Voluntary manslaughter "is the unlawful killing of a human being without malice" in a "sudden quarrel or heat of passion." (§ 192, subd. (a); see People v. Soto (2018) 4 Cal.5th 968, 974 ["'Two factors may preclude the formation of malice and reduce murder to voluntary manslaughter: heat of passion and unreasonable self-defense.'"]; People v. Elmore, supra, 59 Cal.4th at p. 133 ["Punishment is mitigated for this offense, which the law deems less blameworthy than murder because of the attendant circumstances and their impact on the defendant's mental state."]; Price, supra, 8 Cal.App.5th at p. 428 ["a defendant 'is guilty of voluntary manslaughter in "limited, explicitly defined circumstances"'"].) The mitigating factors in section 192, subdivision (a), however, do not apply to felony murder. (See Price, at pp. 429-430 [felony murder "renders irrelevant defenses that mitigate malice such as provocation or self-defense"].) "Voluntary manslaughter thus is not a lesser included offense of felony murder." (Id., at p. 430; see People v. Turner (2020) 45 Cal.App.5th 428, 439 ["'neither felony-murder nor the natural and probable consequences doctrine are theories on which one can commit voluntary manslaughter'"].)

Adams argues that "second degree murder and voluntary manslaughter . . . are lesser included offenses to the alleged crime as charged" and that "the accusatory pleading, which gave [him] notice that he was entitled to lesser jury instructions to his first degree murder charge, must govern." As discussed, however, the accusatory pleading does not apply because the second amended information did not allege any additional facts beyond the statutory language of section 187, subdivision (a). And Adams had ample notice of the crime the People intended to prove in the second trial. Adams knew from the moment the jury in his first trial acquitted him of premeditated murder the People could not and would not prosecute him for first degree malice murder in any retrial. Our opinion in Adams I made clear felony murder was the only permissible first degree murder theory. (See People v. Bailey (2012) 54 Cal.4th 740, 751-752 ["the accusatory pleading test only applies in determining whether a defendant received notice of the charges against him in order to have a reasonable opportunity to prepare and present his defense" and "is not applicable" where "concerns about notice are not at issue"]; Huynh, supra, 212 Cal.App.4th at pp. 312-313 ["Notwithstanding the reference to section 187 in the information, the prosecution's case was tried strictly on a first degree felony-murder theory," and the defendant "knew from the get-go that his case was being prosecuted only on a felony-murder theory."].)

Adams asserts Huynh, supra, 212 Cal.App.4th 285 is distinguishable because there "the prosecution's case was tried strictly on a first degree felony-murder theory-which was not the case here." The record refutes this assertion. On the first degree murder count, the People proceeded only on a theory of felony murder. While the People also charged Adams in a separate count with second degree murder, the court gave an instruction on a lesser included offense in connection with that count.

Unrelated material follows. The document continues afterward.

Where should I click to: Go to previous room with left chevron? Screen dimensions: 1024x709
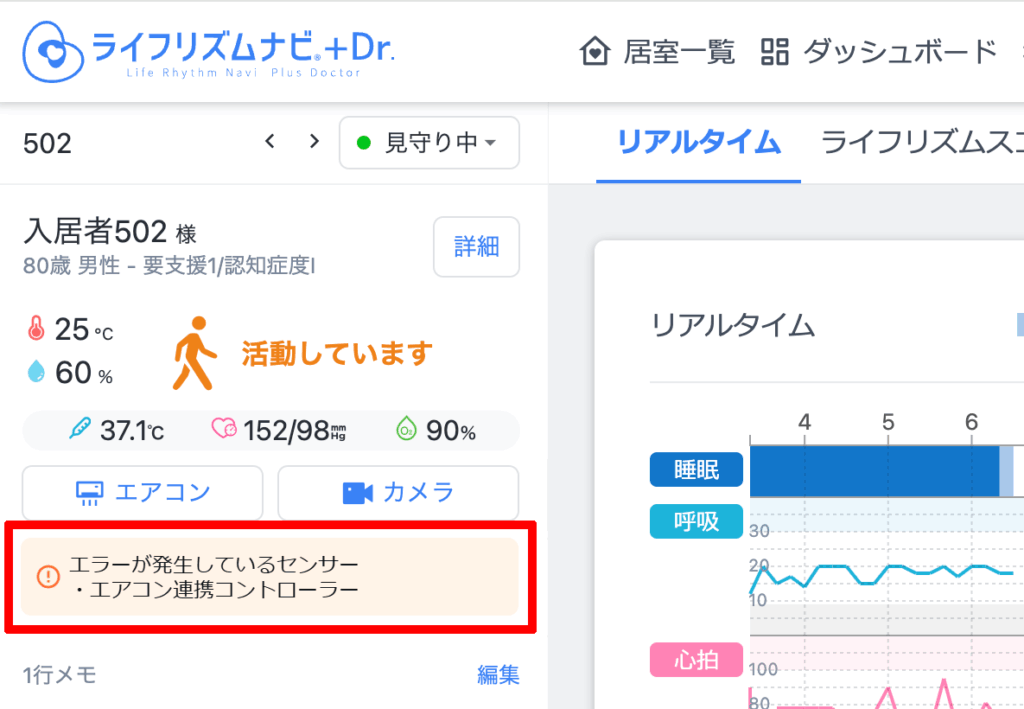tap(269, 142)
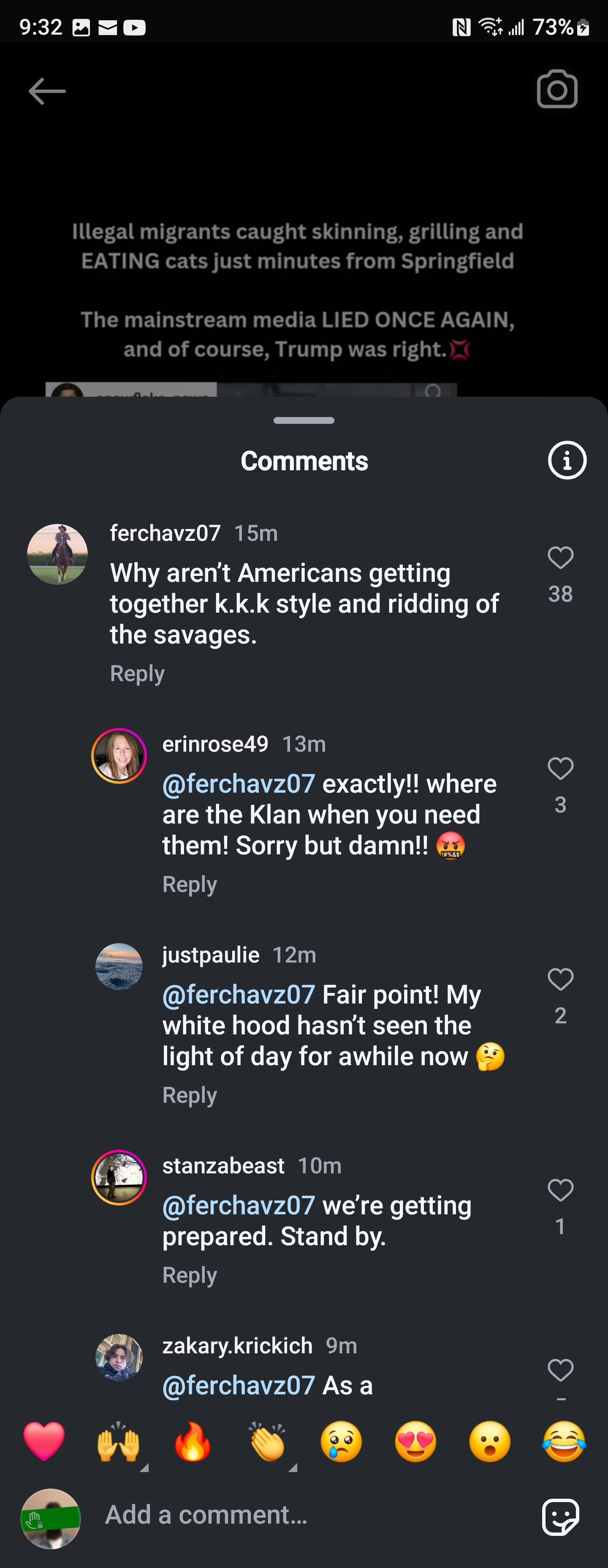
Task: Reply to stanzabeast's comment
Action: point(190,1275)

People v. Anderson (2006) 141 Cal.App.4th 430, on which Adams principally relies, is distinguishable. In that case the accusatory pleading charged malice murder, and after the close of evidence at trial, the charge of felony murder "was 'added' to the information." (Id. at p. 445.) The court in Anderson concluded: "Having established the expectation that instruction on lesser included offenses of murder would be given, if supported by the evidence, the prosecution could not defeat that expectation by amendment after the close of evidence." (Id. at p. 446.) Unlike the defendant in Anderson, Adams could not have reasonably expected the trial court to instruct on lesser included offenses of a crime the prosecution could not and did not pursue. The prosecution here was not adding a felony murder count to the charging document to defeat any expectation by Adams that the court would give instructions on lesser included offenses of malice murder. Instead, the prosecution was correcting the charging document to conform with what everyone already knew: The prosecution was proceeding on a theory of felony murder, not malice murder. Adams had no expectation the court would give instructions on malice murder or its lesser included offenses on the first degree felony murder count.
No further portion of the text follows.